# Given passage

Senator Walsh of Montana. But what I want to get at from you is this. You advocate, with respect to agricultural products, the permission of monopolies, and the regulation of the prices charged by those particular monopolies. I want to know from you whether that is a general idea, whether you believe that any kind of

kind of a monopoly ought to be permitted, with a provision in the law for regulating prices, or whether you believe that monopolies ought to be permitted only in the case of agricultural products; and if you believe that monopolies ought to be permitted only in the case of agricultural products, why do you raise any distinction with respect to others ?

Mr. LINDSAY. The distinction is this, that the agriculturists are many; their holdings are small; individually they are week. Only collectively may they have any strength. That is the main, basic reason for the difference.

Senator WALSH of Montana. I agree with you perfectly about that, and so I have not the slightest objection to extending to them the right to combine. But the monopoly feature is something quite different from that. We are going to allow the Virginia producers of

. milk to combine without any risk whatever. But if they then combine afterward with the Maryland producers, their competitors, so as to secure an entire monopoly of the article

Mr. LINDSAY. They can not do that under the Sherman Act.

Senator WALSH of Montana. That is just the question before us. Shall we permit them now, notwithstanding the Sherman Act?

The CHAIRMAN. And does this bill permit them?

# Directive 1
Repeat the Senate hearing text from "Senator WALSH of Montana. That" up to and including "bill permit them?".

# Task material

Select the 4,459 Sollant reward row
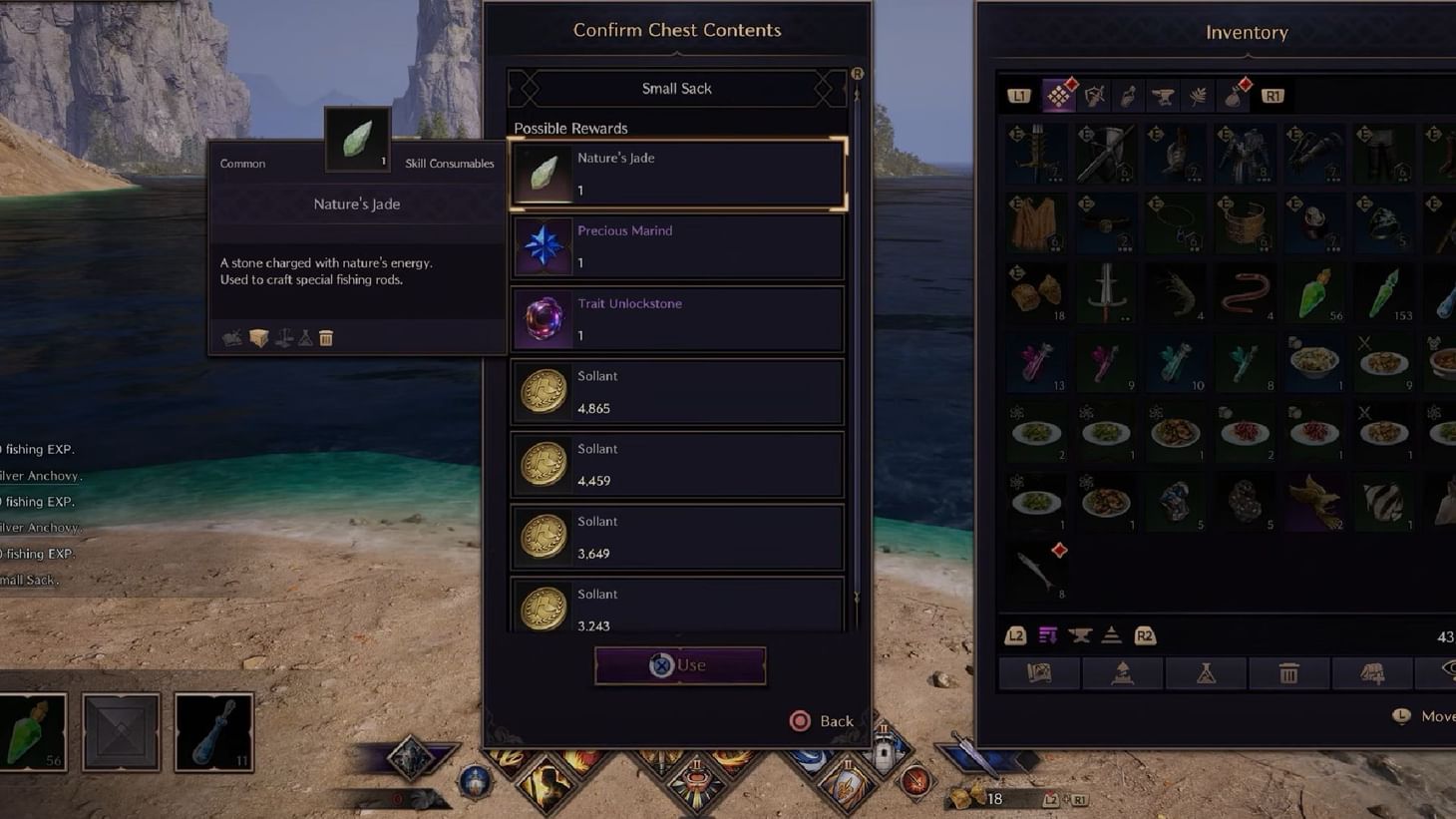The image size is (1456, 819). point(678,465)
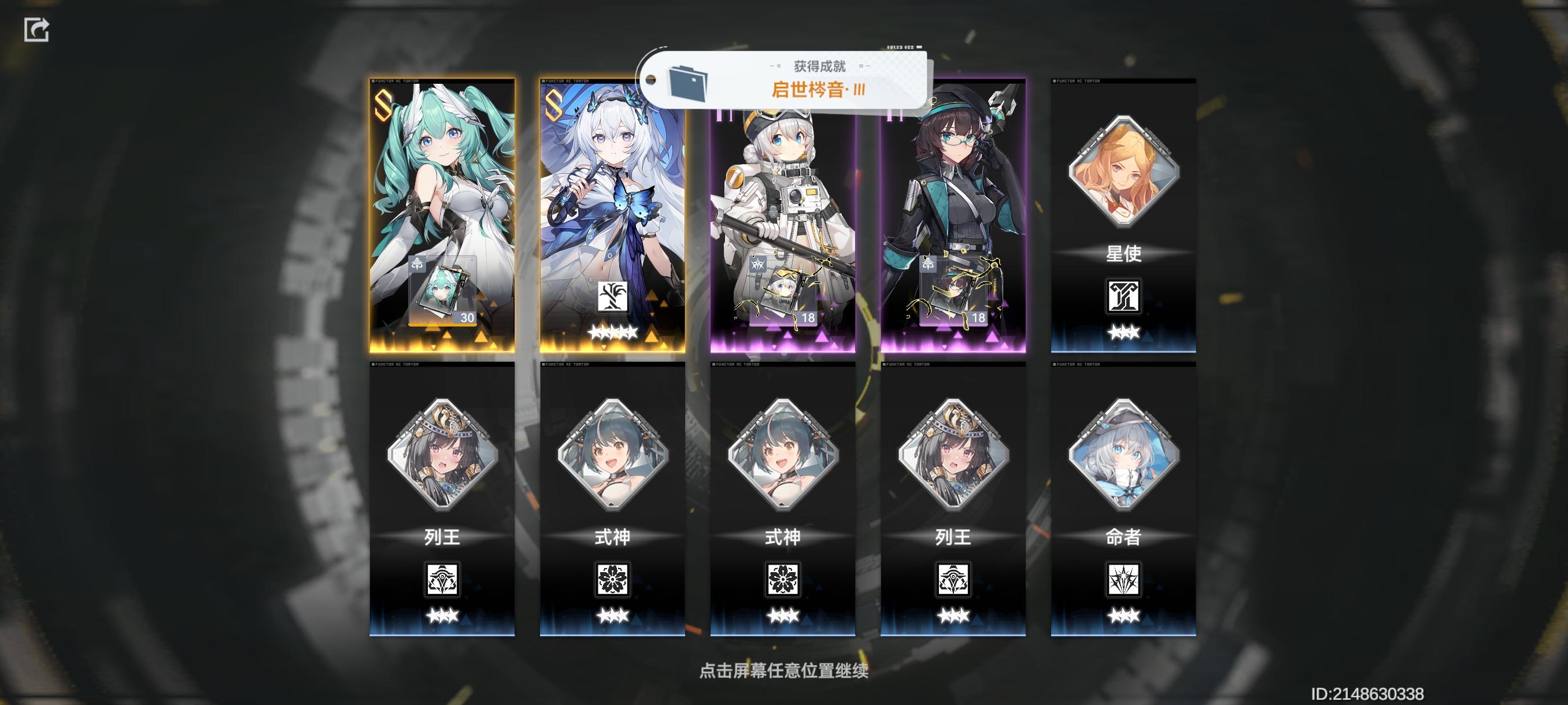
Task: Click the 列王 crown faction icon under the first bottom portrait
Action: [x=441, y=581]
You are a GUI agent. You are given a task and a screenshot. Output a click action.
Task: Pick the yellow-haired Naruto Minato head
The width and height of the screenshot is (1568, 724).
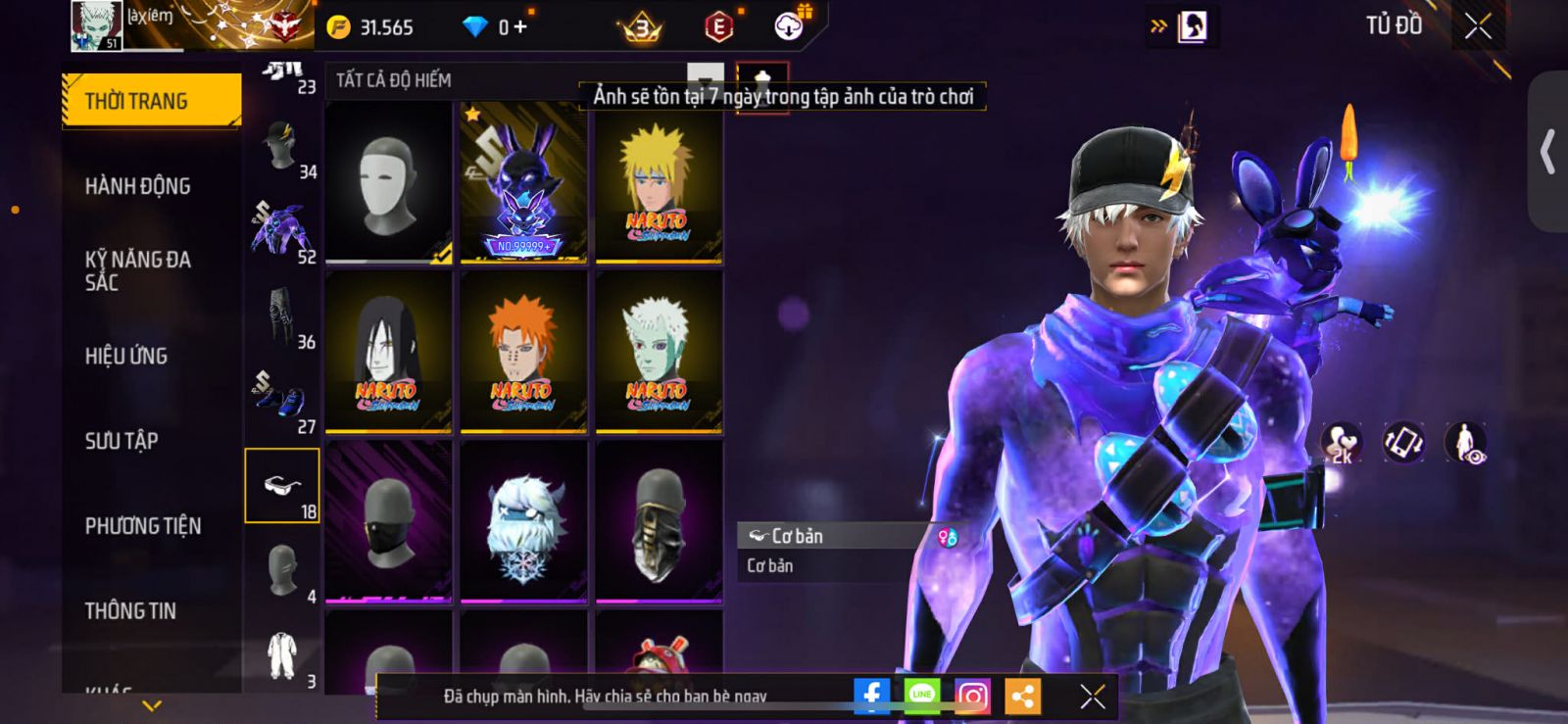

# Directive 2
Render the records from the line with "You are a GUI" up to and including their last line as a Markdown table with the columns No. and Line, one numbered row per line. Skip blank lines and leave the pictures out.

# Answer 1
Senator WALSH of Montana. That is just the question before us. Shall we permit them now, notwithstanding the Sherman Act?

The CHAIRMAN. And does this bill permit them?

# Answer 2
| No. | Line |
|---|---|
| 1 | You are a GUI agent. You are given a task and a screenshot. Output a click action. |
| 2 | Task: Pick the yellow-haired Naruto Minato head |
| 3 | The width and height of the screenshot is (1568, 724). |